(2 weeks, 2 days ago)
Commons ChamberI will make some progress. I will be as generous as I can with interventions, because I know that Government Members want to talk this Bill out—and, because they are not shame-faced enough, some of them want to vote against the principles of the Bill, but there we go.
The right hon. Member for Belfast East (Gavin Robinson) makes an important point. The reason why that point has traction is found in EU regulation 625 from 2017. It determines that Northern Ireland is, according to our courts, for these purposes, EU territory. We have had several legal cases in Northern Ireland, such as the Rooney case. The judgment in that case established that the EU official controls on food and feed law, animal health, plant health and so on have to be in place because our High Court has ruled that under that applicable EU law, for regulatory and customs purposes, the entry point to the EU is the Northern Ireland ports. Could it be any more Union-dismantling than that? Under EU law, to which we are subject, the entry point to the EU is the ports of Northern Ireland.
Mr Justice Colton said that EU regulations must be interpreted according to EU law as a result of article 4.1 of the withdrawal agreement and article 13.2 of the protocol, which, he goes on to say, have domestic effect in the United Kingdom under section 7A the European Union (Withdrawal) Act 2018. He said that under the withdrawal agreement it is at Northern Ireland ports that EU territory is entered. He went on:
“The UK is not to be treated as a unitary state for the purposes of OCR checks coming from GB into NI.”
Could it be any more stark that Northern Ireland has been colonised by the EU?

Dataset excerpts

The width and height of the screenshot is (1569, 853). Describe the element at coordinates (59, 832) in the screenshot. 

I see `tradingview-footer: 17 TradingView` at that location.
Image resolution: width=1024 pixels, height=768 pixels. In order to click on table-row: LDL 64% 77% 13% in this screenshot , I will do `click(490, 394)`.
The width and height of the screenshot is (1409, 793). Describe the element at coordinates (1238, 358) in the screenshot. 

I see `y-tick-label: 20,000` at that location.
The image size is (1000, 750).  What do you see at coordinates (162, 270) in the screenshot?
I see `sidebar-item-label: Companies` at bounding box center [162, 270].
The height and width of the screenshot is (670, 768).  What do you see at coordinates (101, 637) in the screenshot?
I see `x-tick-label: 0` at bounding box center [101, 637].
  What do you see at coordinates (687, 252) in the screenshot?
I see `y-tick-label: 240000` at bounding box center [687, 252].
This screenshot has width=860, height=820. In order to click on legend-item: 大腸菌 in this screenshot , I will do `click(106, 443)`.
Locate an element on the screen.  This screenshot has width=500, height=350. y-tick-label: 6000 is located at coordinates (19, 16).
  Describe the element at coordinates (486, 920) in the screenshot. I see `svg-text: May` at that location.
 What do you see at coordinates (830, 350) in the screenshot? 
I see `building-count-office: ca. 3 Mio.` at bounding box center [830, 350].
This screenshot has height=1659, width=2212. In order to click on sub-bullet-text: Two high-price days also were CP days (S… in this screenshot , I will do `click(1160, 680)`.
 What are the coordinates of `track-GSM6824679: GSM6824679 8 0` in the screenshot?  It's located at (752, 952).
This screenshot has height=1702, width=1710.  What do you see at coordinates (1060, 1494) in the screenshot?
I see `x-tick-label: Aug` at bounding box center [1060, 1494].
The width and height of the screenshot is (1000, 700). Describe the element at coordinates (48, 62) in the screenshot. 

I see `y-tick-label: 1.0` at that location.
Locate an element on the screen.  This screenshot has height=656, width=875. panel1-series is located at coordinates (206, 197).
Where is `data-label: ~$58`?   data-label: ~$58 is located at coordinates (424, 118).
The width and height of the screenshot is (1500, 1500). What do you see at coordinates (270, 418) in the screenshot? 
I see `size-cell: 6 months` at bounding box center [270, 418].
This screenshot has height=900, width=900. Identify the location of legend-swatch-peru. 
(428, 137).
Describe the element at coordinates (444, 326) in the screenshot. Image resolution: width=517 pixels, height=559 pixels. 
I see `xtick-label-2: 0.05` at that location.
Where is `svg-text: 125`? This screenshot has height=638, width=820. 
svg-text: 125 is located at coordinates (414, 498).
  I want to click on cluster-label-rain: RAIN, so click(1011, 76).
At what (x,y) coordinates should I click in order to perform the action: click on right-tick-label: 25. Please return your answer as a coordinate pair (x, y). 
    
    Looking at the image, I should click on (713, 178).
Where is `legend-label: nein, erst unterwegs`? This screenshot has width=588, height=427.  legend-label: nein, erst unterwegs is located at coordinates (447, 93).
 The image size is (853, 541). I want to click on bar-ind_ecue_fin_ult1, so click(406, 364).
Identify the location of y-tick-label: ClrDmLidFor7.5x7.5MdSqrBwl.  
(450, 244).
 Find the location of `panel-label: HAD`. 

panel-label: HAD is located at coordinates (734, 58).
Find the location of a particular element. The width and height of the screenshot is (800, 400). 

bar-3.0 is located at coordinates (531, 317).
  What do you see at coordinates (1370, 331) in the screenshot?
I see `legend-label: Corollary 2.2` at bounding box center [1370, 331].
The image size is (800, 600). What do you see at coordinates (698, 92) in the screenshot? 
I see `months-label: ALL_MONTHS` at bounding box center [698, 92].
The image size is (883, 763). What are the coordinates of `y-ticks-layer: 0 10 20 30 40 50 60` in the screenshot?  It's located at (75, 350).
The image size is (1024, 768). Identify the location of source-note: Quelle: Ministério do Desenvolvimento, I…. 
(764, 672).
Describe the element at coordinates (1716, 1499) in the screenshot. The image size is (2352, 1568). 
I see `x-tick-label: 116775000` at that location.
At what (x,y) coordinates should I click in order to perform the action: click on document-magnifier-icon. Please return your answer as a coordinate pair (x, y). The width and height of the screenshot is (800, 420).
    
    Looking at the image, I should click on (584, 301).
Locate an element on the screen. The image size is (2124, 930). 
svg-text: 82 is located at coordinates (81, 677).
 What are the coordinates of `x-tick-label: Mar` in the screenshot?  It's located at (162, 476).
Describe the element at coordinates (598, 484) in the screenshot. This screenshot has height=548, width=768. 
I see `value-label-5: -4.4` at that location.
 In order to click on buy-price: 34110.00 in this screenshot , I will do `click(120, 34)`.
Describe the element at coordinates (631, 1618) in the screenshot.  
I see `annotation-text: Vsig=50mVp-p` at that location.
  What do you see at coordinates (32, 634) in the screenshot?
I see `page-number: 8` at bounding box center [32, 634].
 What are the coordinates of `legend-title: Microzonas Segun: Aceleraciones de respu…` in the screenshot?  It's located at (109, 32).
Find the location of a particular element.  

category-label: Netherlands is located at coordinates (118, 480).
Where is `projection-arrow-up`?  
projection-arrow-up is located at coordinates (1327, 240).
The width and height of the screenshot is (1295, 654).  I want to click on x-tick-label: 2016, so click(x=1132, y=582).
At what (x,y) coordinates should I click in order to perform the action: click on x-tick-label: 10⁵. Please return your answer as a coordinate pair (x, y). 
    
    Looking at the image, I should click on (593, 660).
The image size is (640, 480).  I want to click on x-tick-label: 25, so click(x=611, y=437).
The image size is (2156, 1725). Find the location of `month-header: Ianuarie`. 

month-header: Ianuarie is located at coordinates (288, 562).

THE TASK
Continue the Commons speech on Northern Ireland's status under EU law from the point where it stops.

ANSWER BOX
What is a colony? It is a territory governed by someone else’s laws from a foreign jurisdiction. When 300 areas of law—including customs, and including the very definition of Northern Ireland’s territory in trading terms—are governed by foreign EU laws, we have created a situation in which, in that context, Northern Ireland is a veritable colony. There are many people in the House—the Government Benches opposite are populated by many of them—who boast of their anti-colonialism. They constantly pride themselves on their anti-colonial heritage. Yet here we have a part of this United Kingdom colonised by EU law, to the point that we are told that when someone enters the ports of Northern Ireland, they enter EU territory.
I believe the European Union is our ally—it is 27 democracies—and I am concerned about some of the language I am hearing. The hon. and learned Gentleman talks of colonisation and surrender; is that the message we want to send to our 27 friends and allies in the European Union?
Maybe the hon. Member could help me. What would he call taking a territory and subjecting it to someone else’s laws? What would he call it other than colonisation? Is that not the very essence of what he and his colleagues wear as a badge of pride in their anti-colonialism? Is that not what it is in name and in truth?
Yes, that was the boast of Mr Barnier and his staff: that the price of Brexit would be Northern Ireland—and so it has proved to be. That may be something of indifference, or indeed pride, for some people in this House, but it should be a badge of shame that we allowed a part of the United Kingdom to be colonised by the EU, and that we have surrendered our rights to make our own laws.
For the record, is it the hon. and learned Gentleman’s view that the 27 member states of the European Union are not our allies? At least one Member has made that point, as has another next to him. It is important to have this on the record for the House: does the hon. and learned Gentleman believe the 27 member states of the European Union are allies of the United Kingdom, or not? I certainly do.
The EU has behaved not as a friend to Northern Ireland. The EU has behaved as a sovereignty grabber in respect of Northern Ireland. That is where it caused, and continues to cause, the offence. If hon. Members think it is a good thing to back that up and endorse it, they obviously do not think very much of the territory of Northern Ireland.